L’empire céleste

Ils rejoignent
par vagues successives
les terres arables de l’île
assimilent
les curieux vestiges
des peuples sédentaires
leurs dialectes rustiques
les îlots marécageux de la lagune

c’est ainsi qu’ils s’élèvent
ils labourent
nourrissent les chats errants
et se lancent des oeillades
acceptent pour survivre l’incertain
le rien ils le partagent

plus tard la liberté
les idées fertiles
le récit de leur fondation
les lois de l’hospitalité
et celles du sol
plus tard la jalousie
plus tard
plus tard

Jean Prod’hom

Effet de serre

Ce que je ramène de ma résidence 2009 à Copenhague ? Un long poème de 807 vers, isolés par un vide sanitaire qui tiendra éternellement leur cœur au chaud.

C’est un homme engagé, et pour diminuer de moitié ses rejets de CO2 pendant la journée, Jean-Rémy respire une fois sur deux. En contrepartie il s’hyperventile tout au long de la nuit pour nourrir ses cactus et son gommier.

Surpris par la fonte des neiges le ruisseau coule la tête hors de l’eau.

Jean Prod’hom
23 janvier 2010

Le chemin du retour

Les circonstances les avaient rendus extrêmement prudents près d’Ussières en raison de la nuit qui était tombée. Les feux se mêlaient à la neige détrempée qui goûtait du toit et à des traces de doigts. L’homme et l’enfant grimaçaient pour parer à ces saletés, ils se faisaient petits, tout petits pour pénétrer incognito dans la nuit, comme des rescapés. Le bruit du moteur plongeait le peu qu’ils voyaient sur les bas-côtés dans cet inquiétant silence que sécrètent les images dans les salles vides des musées.
Zénon se confia.
– J’ai l’impression que nous sommes immobiles, que nous roulons sur place et que seul le le décor change. J’ai l’impression que nous avançons sur un ruban bouclé sur lui-même qui entraîne avec lui sur ses côtés un double décor. Mais c’est nous qui déroulons le ruban en avançant comme des otaries.
Il reprit un peu avant la Râpe avec le même gravité.
– Certains lieux se ressemblent et je les confonds.
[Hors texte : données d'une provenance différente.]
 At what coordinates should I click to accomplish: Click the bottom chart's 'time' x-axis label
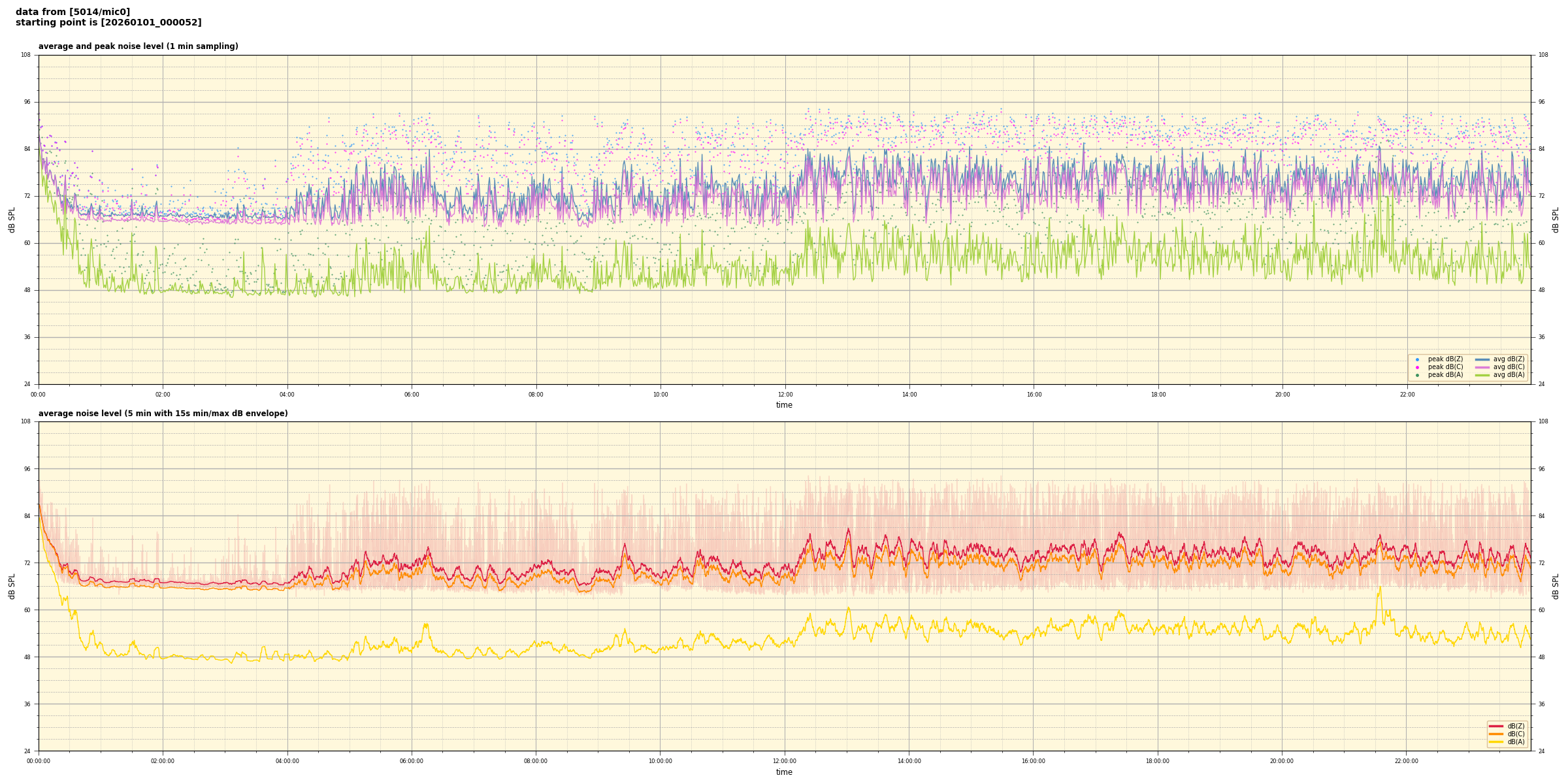pos(784,772)
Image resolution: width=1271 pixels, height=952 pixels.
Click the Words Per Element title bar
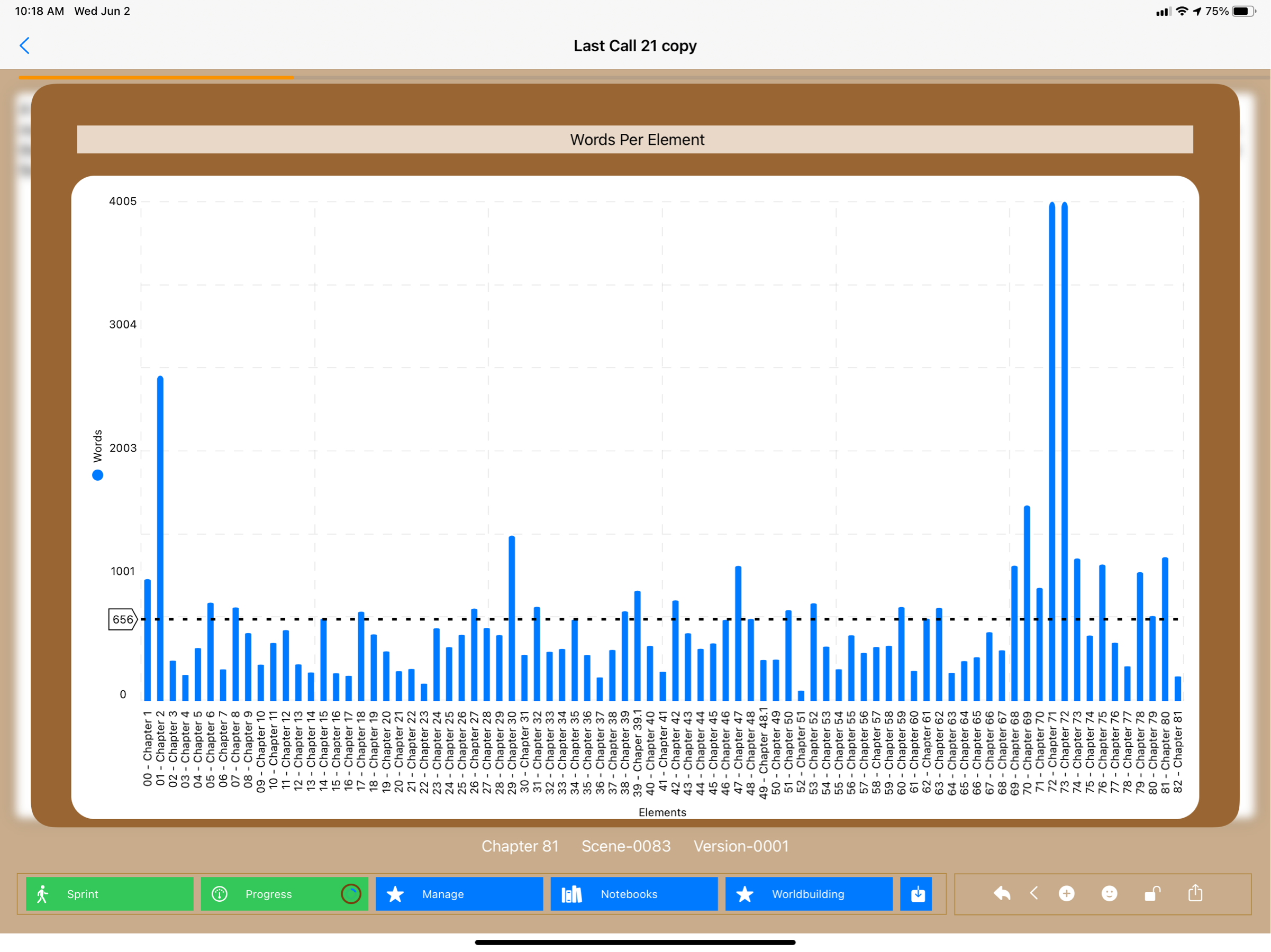point(635,140)
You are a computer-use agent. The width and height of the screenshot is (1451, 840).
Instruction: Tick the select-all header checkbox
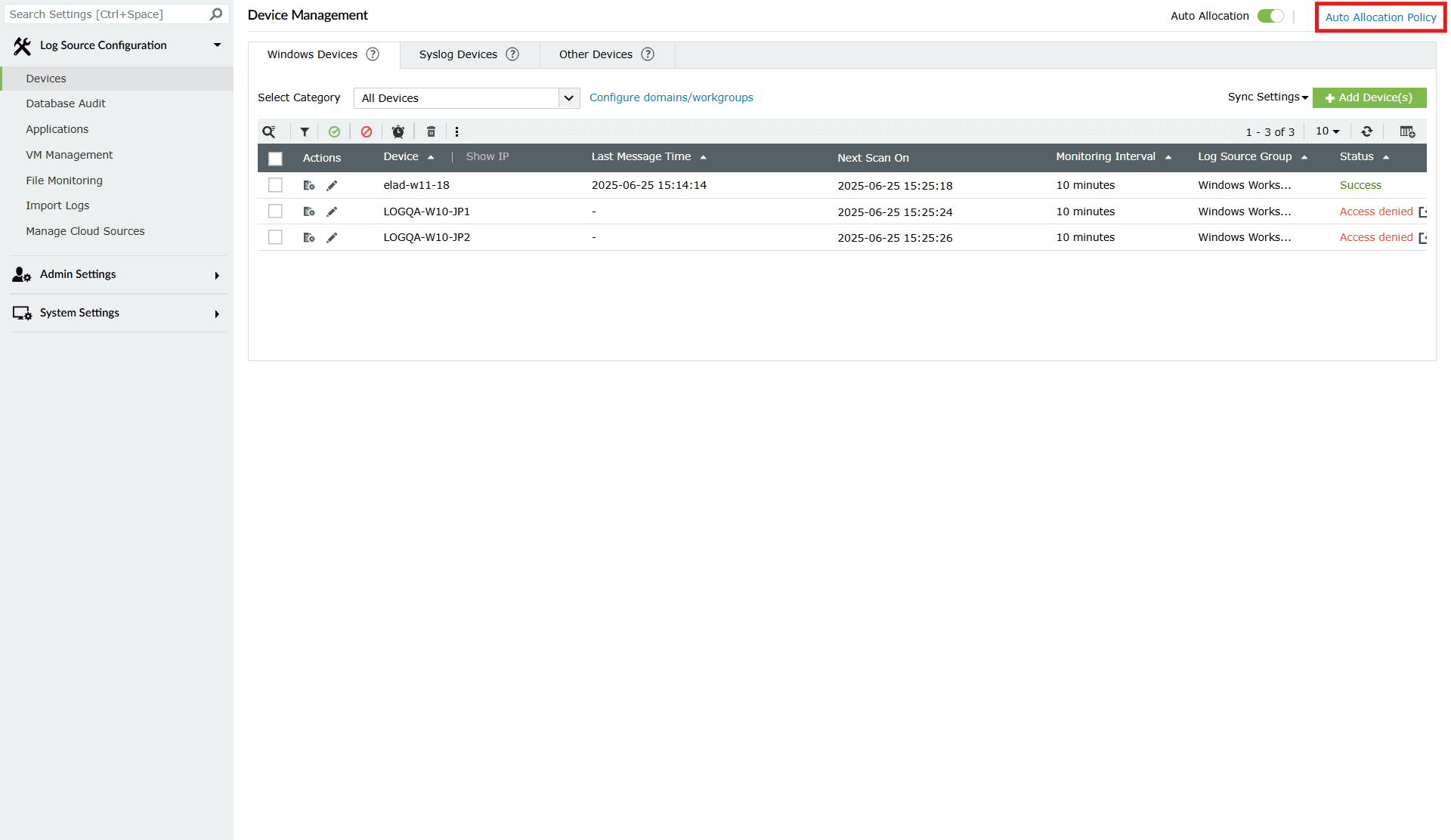point(275,158)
Le pont de Vers-chez-les-Rod, le bout droit d’avant Ussières, Palézieux. Le creux sous Corcelles qui est comme celui sous Mézières. Mais aussi la patte d’oie du bois de Ban qui ressemble à celle du bois Vuacoz. Tous ces lieux sont comme un seul lieu.
Zénon n’en dit pas plus. Peut-être songeaient-ils dans le silence qui se prolongeait que leurs respirations, les allées et venues, la crainte de se perdre, les morceaux de réalité cimentés par quelques vieilles certitudes prêtaient aux parties du monde une identité qu’ils n’avaient pas, paysages, idéogrammes fragiles qu’habitent nos vies sans éclat.
Ils avaient beau chercher, les indicateurs de direction avaient disparu. Il rentrèrent à tâtons dans l’autre nuit, ouvrirent la porte de la voiture. Le père et le fils se mirent à chanter dans la nuit déserte, c’était chez eux.